During senate debate this afternoon, Senator Tod Bowman, a Democrat from Maquoketa, said that “seems excessive.”
“While the state’s in the middle of budget mess, it’s extravagant and unnecessary to move the lieutenant governor from one room of the capitol to the other,” Bowman said. “$150,000 may not seem like a lot to you, but the median income for a family in the state of Iowa is $55,000. That’s almost taking three families’ total wealth for the year.”
But Senator Charles Schneider, a Republican from West Des Moines, suggested much of that $150,000 may cover exit packages for departing Branstad staff.
“For example, the governor’s office will have to cash out vacation time and sick time and other time off and there are other expenses that go along with it, too,” Schneider said.
The Branstad/Reynolds office budget is about $2.2 million, with about two dozen authorized full-time staffing positions.
“Anytime there’s a transition, there will be staff turnover,” Reynolds told reporters this morning after a bill signing in Governor Branstad’s formal capitol office. “They’ll be looking at other opportunities and so I want the flexibility to address that.”
Reynolds didn’t suggest there will be “wholesale” staff changes in her office, however.
“Whenever there’s a transition, you have some staff turn-over, you have technology, there’s some additional potential travel, supplies,” she said.
A $150,000 transition budget would be six times larger than the $25,000 budget Republican legislators established in 1998 for Democratic Governor Tom Vilsack’s transition. Eight years later, Vilsack and legislators provided a $170,000 budget for the transition when Democrat Chet Culver took over as governor in 2007.

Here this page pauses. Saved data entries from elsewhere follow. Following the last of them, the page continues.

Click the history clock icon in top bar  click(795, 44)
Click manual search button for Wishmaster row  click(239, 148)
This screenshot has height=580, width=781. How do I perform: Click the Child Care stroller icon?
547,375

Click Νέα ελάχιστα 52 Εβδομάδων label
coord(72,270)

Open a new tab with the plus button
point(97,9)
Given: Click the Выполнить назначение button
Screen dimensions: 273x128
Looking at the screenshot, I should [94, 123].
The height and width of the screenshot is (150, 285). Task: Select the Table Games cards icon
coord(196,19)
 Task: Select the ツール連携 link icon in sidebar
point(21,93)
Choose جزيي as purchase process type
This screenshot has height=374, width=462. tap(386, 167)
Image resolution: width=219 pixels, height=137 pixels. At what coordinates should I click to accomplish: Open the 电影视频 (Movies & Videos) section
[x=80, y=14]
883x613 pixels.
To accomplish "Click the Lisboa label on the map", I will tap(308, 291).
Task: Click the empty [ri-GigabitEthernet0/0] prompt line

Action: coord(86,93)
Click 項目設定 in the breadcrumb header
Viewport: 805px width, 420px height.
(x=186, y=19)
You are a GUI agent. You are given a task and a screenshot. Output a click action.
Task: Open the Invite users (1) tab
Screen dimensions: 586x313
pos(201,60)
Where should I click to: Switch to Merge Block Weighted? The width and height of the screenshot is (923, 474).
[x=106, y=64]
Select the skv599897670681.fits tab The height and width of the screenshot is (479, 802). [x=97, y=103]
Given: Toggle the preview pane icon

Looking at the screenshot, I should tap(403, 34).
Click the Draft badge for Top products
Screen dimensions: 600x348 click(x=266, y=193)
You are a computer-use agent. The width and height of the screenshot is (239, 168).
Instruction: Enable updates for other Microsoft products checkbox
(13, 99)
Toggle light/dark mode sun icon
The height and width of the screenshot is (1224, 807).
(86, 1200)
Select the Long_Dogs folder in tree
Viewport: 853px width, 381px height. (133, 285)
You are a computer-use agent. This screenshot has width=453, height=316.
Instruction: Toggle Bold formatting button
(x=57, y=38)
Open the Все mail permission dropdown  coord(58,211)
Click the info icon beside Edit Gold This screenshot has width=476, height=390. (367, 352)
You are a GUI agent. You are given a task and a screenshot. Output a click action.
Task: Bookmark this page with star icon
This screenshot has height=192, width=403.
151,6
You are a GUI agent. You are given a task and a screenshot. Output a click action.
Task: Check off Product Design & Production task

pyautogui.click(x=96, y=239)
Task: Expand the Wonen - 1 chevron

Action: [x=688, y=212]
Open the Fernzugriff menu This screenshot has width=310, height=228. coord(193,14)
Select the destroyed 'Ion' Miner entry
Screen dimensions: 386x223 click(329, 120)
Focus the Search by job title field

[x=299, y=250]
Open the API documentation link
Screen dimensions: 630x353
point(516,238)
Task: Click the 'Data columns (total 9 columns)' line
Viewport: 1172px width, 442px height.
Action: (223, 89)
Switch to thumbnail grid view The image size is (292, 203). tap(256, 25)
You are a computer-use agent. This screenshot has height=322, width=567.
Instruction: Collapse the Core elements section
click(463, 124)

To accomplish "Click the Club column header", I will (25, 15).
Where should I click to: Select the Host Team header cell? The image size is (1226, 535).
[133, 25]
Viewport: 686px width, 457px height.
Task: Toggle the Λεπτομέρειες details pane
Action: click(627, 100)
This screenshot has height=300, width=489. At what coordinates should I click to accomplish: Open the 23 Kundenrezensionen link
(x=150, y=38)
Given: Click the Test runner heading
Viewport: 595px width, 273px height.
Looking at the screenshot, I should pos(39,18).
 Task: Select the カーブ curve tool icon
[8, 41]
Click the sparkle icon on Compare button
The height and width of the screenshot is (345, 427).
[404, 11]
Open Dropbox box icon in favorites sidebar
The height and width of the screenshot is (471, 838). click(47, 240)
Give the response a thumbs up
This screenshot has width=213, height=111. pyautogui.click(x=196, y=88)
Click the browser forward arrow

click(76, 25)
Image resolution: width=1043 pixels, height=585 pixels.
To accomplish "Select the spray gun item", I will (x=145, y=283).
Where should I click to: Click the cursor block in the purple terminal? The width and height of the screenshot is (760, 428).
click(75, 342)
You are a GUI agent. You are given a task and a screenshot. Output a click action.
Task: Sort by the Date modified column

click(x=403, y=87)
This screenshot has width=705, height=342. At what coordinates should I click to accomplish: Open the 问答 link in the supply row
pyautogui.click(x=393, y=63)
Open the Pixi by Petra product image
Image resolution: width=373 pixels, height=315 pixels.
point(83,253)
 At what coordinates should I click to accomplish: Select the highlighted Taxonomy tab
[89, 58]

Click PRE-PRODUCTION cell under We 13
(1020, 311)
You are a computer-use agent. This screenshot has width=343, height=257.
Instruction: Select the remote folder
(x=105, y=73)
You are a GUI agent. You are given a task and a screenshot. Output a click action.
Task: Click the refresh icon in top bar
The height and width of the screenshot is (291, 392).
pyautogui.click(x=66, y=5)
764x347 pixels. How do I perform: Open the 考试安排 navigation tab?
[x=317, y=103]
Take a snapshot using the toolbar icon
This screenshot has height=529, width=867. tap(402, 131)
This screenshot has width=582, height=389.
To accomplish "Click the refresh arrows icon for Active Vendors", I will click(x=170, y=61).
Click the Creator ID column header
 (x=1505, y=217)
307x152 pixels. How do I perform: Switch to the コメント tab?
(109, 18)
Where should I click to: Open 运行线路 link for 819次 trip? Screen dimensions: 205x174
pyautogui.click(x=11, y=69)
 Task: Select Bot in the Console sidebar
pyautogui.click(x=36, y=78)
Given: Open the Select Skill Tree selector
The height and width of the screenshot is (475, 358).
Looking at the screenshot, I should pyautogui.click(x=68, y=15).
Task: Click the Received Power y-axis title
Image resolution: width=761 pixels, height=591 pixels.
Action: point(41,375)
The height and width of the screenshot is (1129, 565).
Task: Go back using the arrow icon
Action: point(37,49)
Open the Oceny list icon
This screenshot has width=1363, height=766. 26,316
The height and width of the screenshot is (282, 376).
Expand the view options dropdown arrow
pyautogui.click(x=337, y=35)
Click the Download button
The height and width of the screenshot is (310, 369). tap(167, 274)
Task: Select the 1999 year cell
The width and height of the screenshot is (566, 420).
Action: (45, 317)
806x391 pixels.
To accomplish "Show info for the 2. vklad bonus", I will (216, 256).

Democrats in the Senate like Matt McCoy of Des Moines tried to erase the $150,000 for the Branstad-to-Reynolds transition from a budget bill.
“I think this is unnecessary,” McCoy said. “I think it’s wasteful.”
Senate Republicans like Schneider prevailed and the money is included in a big budget bill that cleared the senate late this afternoon.
“It does not seem like an unreasonable request to us in light of previous circumstances and prior precedent,” Schneider said.
Republican legislators have most of their work done on the entire state budget for next year. There are just a few decisions left before lawmakers can end the 2017 legislative session. That may happen sometime Friday or Saturday.